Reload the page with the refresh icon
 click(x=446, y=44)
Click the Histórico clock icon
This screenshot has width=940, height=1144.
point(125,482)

* * * * * * * * *

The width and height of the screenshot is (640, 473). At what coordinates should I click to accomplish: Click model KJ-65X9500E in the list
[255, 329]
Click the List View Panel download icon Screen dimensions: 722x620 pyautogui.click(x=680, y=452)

* * * * * * * * *

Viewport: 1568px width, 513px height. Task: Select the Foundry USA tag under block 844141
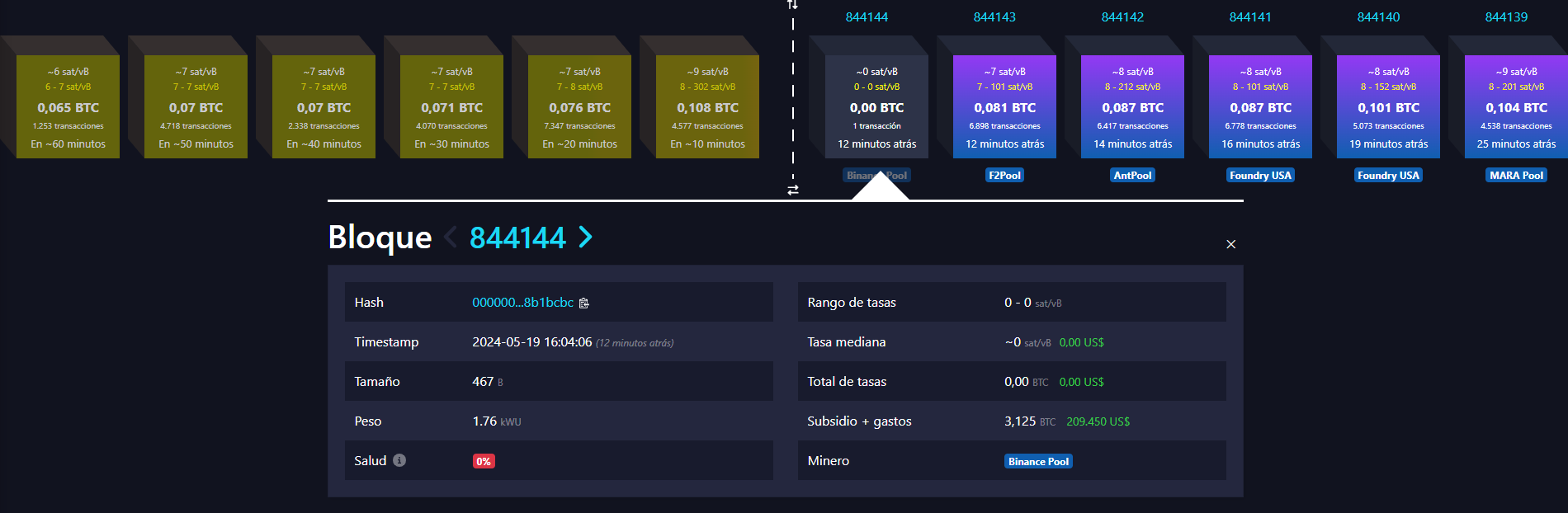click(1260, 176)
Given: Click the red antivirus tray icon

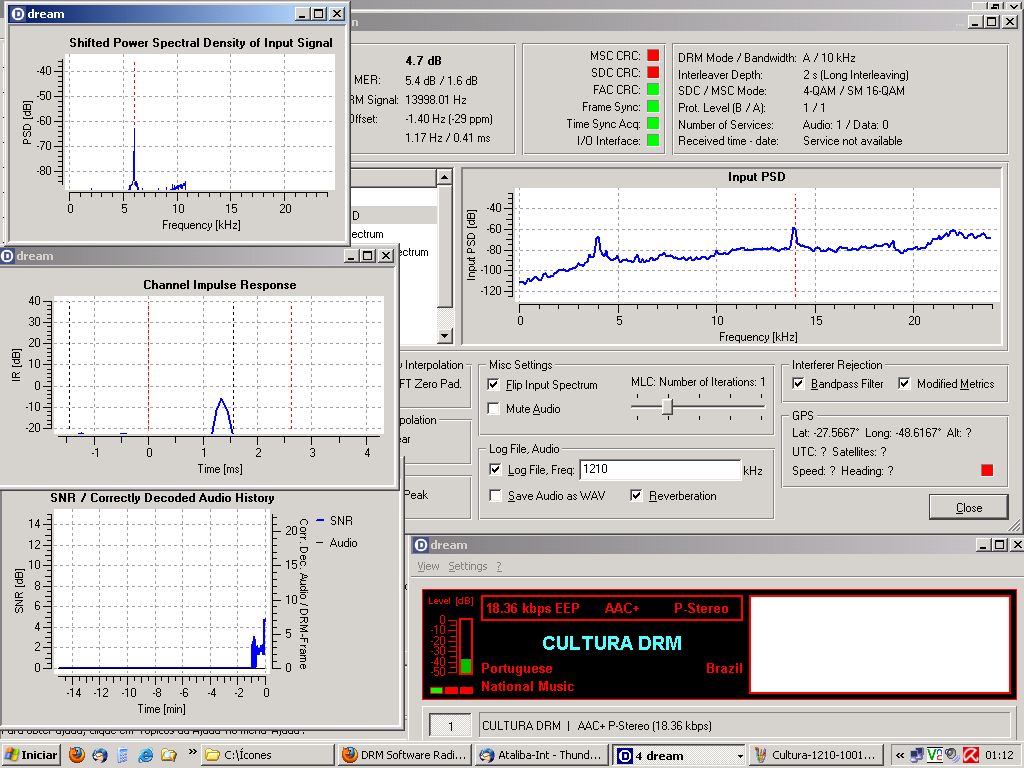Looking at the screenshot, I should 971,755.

* * * * * * * * *

What is being asked
Copy word for word the stretch of entries above from the line that has "The width and" through the line that has "Click the List", both ends included, and nothing outside it.

Task solution
The width and height of the screenshot is (640, 473). At what coordinates should I click to accomplish: Click model KJ-65X9500E in the list
[255, 329]
Click the List View Panel download icon Screen dimensions: 722x620 pyautogui.click(x=680, y=452)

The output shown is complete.